— START OF EXCERPT TO READ —

MORTON SUBOTNICK (b. 1933) has been acknowledged for over fifteen years as a pioneer in composing with electronics, beginning with several purely electronic works created expressly for the record medium. The first of these was Silver Apples of the Moon (1967); others include The Wild Bull (1968), Sidewinder (1971), 4 Butterflies (1973), and Until Spring (1975). Subotnick then began to explore the relationship between performers and technology in a series of "ghost" pieces for instruments and interactive electronics. In these compositions, the ghost score is a silent digital program which activates electronic modules to modify the instrumental sounds with regard to pitch, timbre, volume, and location of the sounds. Each work has its own digital program which controls a standardized ghost box. The ghost electronics were designed by Donald Buchla and built by John Payne according to the composer's specifications; funding was provided by a grant from the Rockefeller Foundation. There are fourteen ghost works (composed between 1977 and 1983), and, at present, Subotnick feels he has finished this series. While the ghost pieces have used electronics to modify instrumental sounds, it appears Subotnick's next compositional period will involve having instruments control computer generated sounds. Ascent into Air (1981) is the first work drawing on this new approach.

— END OF EXCERPT TO READ —
— START OF DATA EXCERPTS —

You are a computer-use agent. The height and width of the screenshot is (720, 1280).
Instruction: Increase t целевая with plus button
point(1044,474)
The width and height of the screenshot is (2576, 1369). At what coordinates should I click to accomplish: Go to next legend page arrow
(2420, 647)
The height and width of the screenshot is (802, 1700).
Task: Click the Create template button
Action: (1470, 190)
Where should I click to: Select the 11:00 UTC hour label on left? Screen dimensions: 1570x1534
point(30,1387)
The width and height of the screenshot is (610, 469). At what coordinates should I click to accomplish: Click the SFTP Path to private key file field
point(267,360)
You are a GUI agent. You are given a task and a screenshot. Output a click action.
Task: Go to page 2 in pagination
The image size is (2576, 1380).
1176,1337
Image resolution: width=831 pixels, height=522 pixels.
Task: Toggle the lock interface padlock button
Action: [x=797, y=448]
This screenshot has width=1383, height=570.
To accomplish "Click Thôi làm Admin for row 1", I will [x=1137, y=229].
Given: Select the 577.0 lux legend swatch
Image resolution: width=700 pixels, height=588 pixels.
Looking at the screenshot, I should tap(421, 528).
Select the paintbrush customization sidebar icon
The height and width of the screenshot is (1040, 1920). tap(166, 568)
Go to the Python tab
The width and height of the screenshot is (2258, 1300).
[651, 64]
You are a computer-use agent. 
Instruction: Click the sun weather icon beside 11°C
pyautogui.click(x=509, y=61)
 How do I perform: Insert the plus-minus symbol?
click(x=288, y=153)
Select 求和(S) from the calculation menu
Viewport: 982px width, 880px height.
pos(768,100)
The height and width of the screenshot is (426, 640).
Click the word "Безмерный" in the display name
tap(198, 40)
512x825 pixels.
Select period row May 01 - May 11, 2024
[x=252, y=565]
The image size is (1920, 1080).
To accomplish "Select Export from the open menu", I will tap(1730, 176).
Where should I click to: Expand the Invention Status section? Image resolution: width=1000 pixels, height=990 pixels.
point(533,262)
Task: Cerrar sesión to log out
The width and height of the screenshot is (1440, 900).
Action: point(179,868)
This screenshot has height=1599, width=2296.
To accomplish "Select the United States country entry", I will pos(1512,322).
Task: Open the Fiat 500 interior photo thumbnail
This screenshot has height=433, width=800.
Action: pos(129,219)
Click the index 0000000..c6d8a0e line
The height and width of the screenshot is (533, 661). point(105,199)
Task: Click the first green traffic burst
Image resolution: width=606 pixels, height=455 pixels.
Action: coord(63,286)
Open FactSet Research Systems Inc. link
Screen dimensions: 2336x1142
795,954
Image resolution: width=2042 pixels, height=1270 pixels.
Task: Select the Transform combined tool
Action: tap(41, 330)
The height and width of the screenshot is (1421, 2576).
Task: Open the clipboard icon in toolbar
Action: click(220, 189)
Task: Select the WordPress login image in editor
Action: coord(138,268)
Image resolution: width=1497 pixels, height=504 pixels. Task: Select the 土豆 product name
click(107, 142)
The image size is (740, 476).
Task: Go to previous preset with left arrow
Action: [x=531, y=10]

— END OF DATA EXCERPTS —

## PROBLEMS AND TASKS
- a) Copy out the records from the line holding "Select the paintbrush" through the line holding "Action: coord(138,268)", both lines included.
- b) Continue the passage on Morton Subotnick's electronic compositions, picking up after its final sentence.
The passage about Morton Subotnick and the records were taken from unrelated sources.

## THE RESULTS
- a)
Select the paintbrush customization sidebar icon
The height and width of the screenshot is (1040, 1920). tap(166, 568)
Go to the Python tab
The width and height of the screenshot is (2258, 1300).
[651, 64]
You are a computer-use agent. 
Instruction: Click the sun weather icon beside 11°C
pyautogui.click(x=509, y=61)
 How do I perform: Insert the plus-minus symbol?
click(x=288, y=153)
Select 求和(S) from the calculation menu
Viewport: 982px width, 880px height.
pos(768,100)
The height and width of the screenshot is (426, 640).
Click the word "Безмерный" in the display name
tap(198, 40)
512x825 pixels.
Select period row May 01 - May 11, 2024
[x=252, y=565]
The image size is (1920, 1080).
To accomplish "Select Export from the open menu", I will tap(1730, 176).
Where should I click to: Expand the Invention Status section? Image resolution: width=1000 pixels, height=990 pixels.
point(533,262)
Task: Cerrar sesión to log out
The width and height of the screenshot is (1440, 900).
Action: point(179,868)
This screenshot has height=1599, width=2296.
To accomplish "Select the United States country entry", I will pos(1512,322).
Task: Open the Fiat 500 interior photo thumbnail
This screenshot has height=433, width=800.
Action: pos(129,219)
Click the index 0000000..c6d8a0e line
The height and width of the screenshot is (533, 661). point(105,199)
Task: Click the first green traffic burst
Image resolution: width=606 pixels, height=455 pixels.
Action: coord(63,286)
Open FactSet Research Systems Inc. link
Screen dimensions: 2336x1142
795,954
Image resolution: width=2042 pixels, height=1270 pixels.
Task: Select the Transform combined tool
Action: tap(41, 330)
The height and width of the screenshot is (1421, 2576).
Task: Open the clipboard icon in toolbar
Action: click(220, 189)
Task: Select the WordPress login image in editor
Action: coord(138,268)

- b)
Subotnick attended the University of Denver and Mills College, studying under Leon Kirchner and Darius Milhaud. Currently on the faculty of The California Institute of the Arts, he has also been a visiting professor in composition at the University of Maryland, University of Pittsburgh, and Yale University. Among Subotnick's numerous grants and awards are three from the National Endowment for the Arts, a Guggenheim fellowship, and the American Academy of Arts and Letters Composer Award. Nearly all of his major works involving electronics have been recorded, mainly with Nonesuch and Columbia. Subotnick states:

"The title Passages of the Beast refers to the rites of passage, of beastness to humanness, the passion of the beast and human awareness joined. The clarinet is treated as both a very old instrument (through a series of invented fingerings to get some of the non-diatonic qualities back into the technique) and a modern instrument, paralleling, more or less, the transition or passages from beast to human. The almost programmatic quality of the work is in keeping with the mainstream of my work for more than a decade. Passages, in particular, deals metaphorically with the evolution of the human spirit, and was one of a group of works which led up to the final (as of this writing) piece in the series, The Double Life of Amphibians, ' a ninety minute staged tone poem which received its world premiere at the 1984 Olympics Arts Festival in Los Angeles."

Ramon Kireilis has been extensively involved with new music for clarinet for many years. He has premiered several works, some of which have been written for him; these composers include Morton Subotnick, Milos Stedron, Normand Lockwood, and Marvin Feinsmith. Since 1973, Kireilis has been a principal guiding force in the International Clarinet Society, a group that not only holds an annual composition contest, but also commissions new works. Subotnick's Passages of the Beast, premiered by Kireilis, resulted from one of these commissions. Kireilis received his bachelor's and master's degrees from North Texas State University, and his doctorate from the University of Michigan. He has taught at the University of Denver since 1967. Performing regularly as a soloist throughout Colorado as well as making numerous European appearances, Ramon Kireilis has also recorded clarinet quintets by Arthur Bliss and Samuel Coleridge-Taylor on Spectrum.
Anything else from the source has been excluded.